SOURCE INFORMATION:
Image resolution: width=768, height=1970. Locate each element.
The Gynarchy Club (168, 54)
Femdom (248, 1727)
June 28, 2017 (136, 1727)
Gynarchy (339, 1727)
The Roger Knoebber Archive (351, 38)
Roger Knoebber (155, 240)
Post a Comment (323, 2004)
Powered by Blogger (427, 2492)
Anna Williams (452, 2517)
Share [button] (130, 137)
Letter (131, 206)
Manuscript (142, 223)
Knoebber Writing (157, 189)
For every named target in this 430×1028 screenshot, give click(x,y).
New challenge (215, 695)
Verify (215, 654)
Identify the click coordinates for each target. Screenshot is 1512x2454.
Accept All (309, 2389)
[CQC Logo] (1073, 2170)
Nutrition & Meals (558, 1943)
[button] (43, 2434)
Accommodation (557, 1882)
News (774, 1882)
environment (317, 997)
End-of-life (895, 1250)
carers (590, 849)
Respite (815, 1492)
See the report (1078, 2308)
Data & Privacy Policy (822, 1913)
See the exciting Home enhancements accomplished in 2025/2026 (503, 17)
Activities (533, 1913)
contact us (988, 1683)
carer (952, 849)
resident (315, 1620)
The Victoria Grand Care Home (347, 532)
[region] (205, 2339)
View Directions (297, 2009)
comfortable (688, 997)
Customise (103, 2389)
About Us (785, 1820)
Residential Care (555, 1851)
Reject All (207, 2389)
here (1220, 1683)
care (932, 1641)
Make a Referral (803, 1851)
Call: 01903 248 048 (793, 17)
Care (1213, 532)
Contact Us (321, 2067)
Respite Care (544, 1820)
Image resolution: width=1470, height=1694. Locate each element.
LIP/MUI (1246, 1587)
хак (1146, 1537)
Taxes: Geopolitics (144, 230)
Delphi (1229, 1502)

REQUIRED WORK:
Among the lines above, find those with the word "width". Copy them.

TASK RESPONSE:
Image resolution: width=768, height=1970. Locate each element.
Image resolution: width=1470, height=1694. Locate each element.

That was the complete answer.